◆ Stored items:
..........

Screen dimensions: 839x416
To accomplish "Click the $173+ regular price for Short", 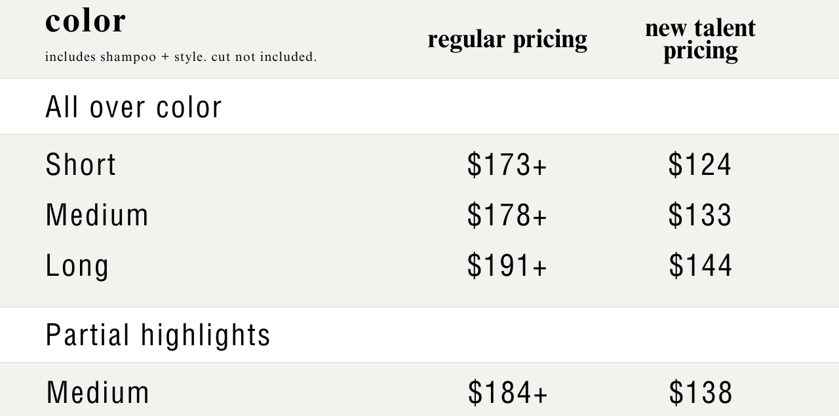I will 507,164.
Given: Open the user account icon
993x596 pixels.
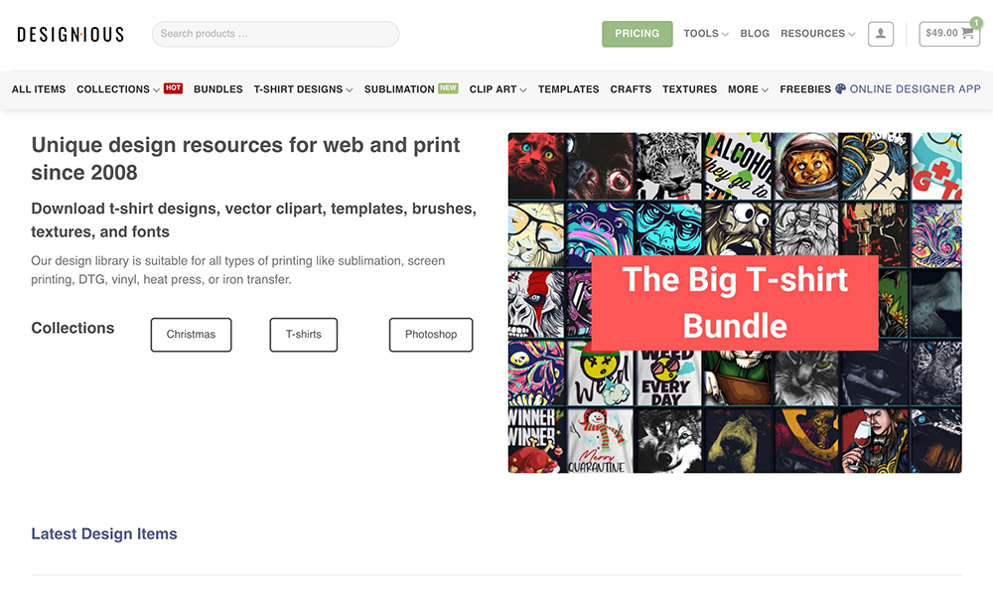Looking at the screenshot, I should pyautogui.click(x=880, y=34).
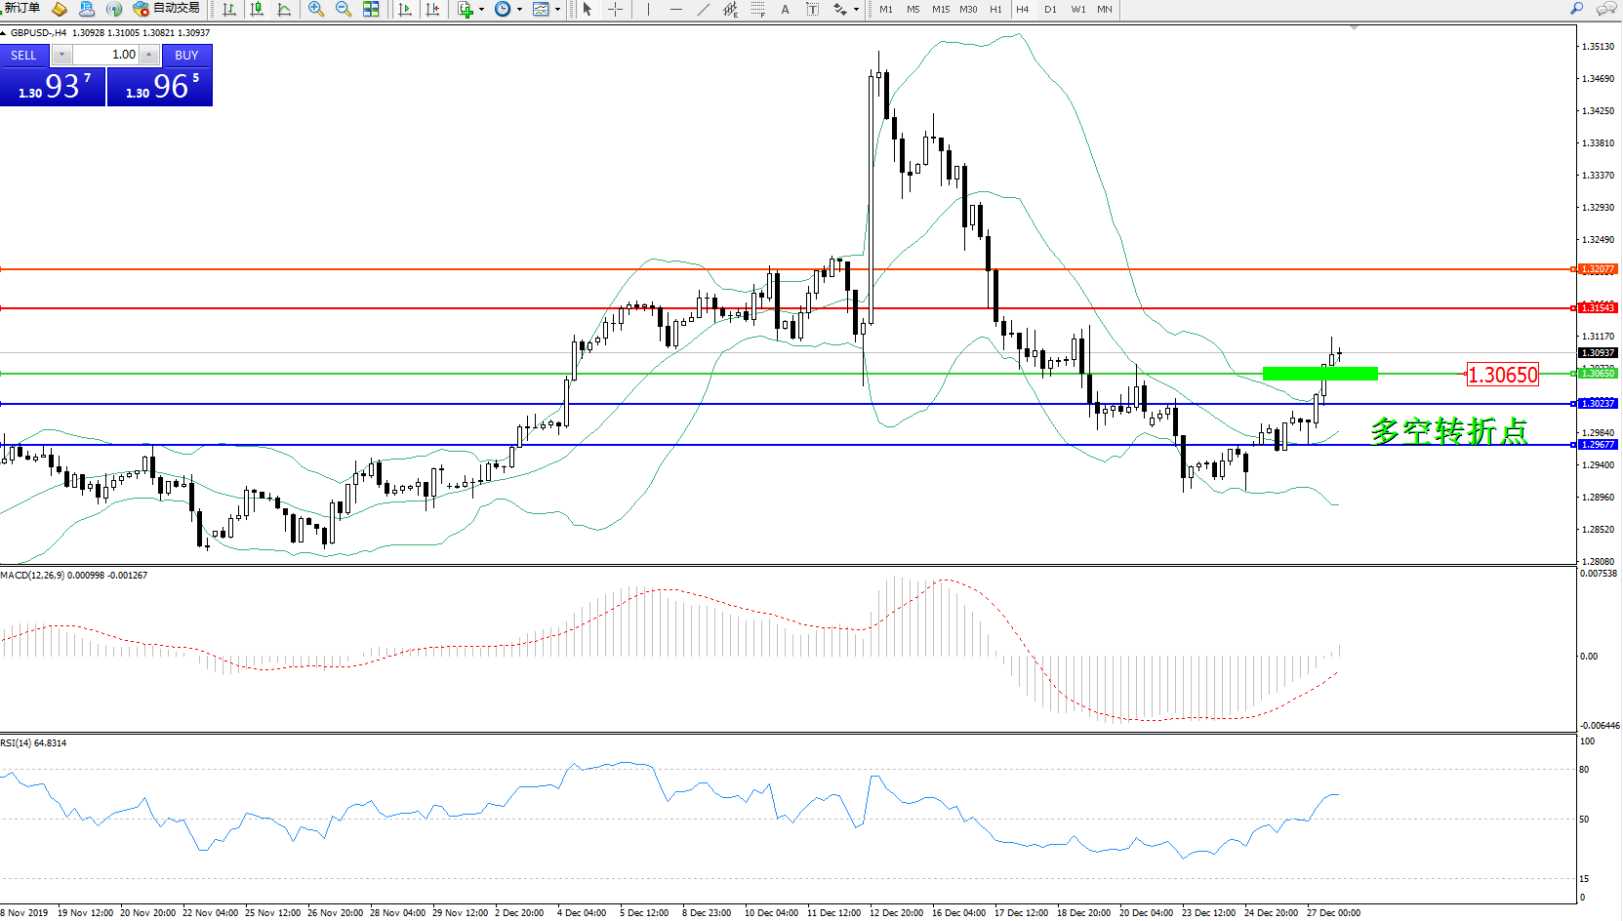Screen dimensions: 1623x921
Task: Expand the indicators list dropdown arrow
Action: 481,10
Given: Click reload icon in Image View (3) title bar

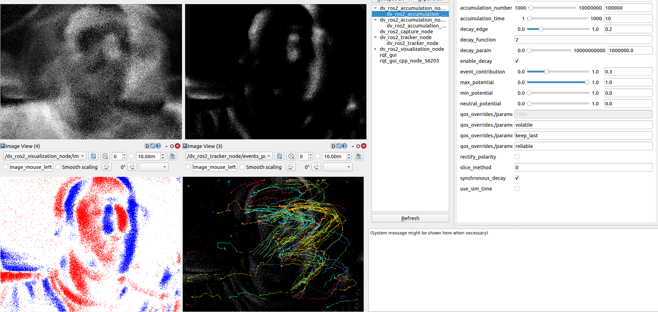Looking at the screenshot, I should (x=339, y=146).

..........

Ignoring the pictures, write out word for word only the lines from the one containing "Given: Open the user account icon" through the last line of the data, both ends included.

◆ TASK RESPONSE:
Given: Open the user account icon
993x596 pixels.
Looking at the screenshot, I should pyautogui.click(x=880, y=34).
Screen dimensions: 1623x921
Task: Expand the indicators list dropdown arrow
Action: 481,10
Given: Click reload icon in Image View (3) title bar

Looking at the screenshot, I should (x=339, y=146).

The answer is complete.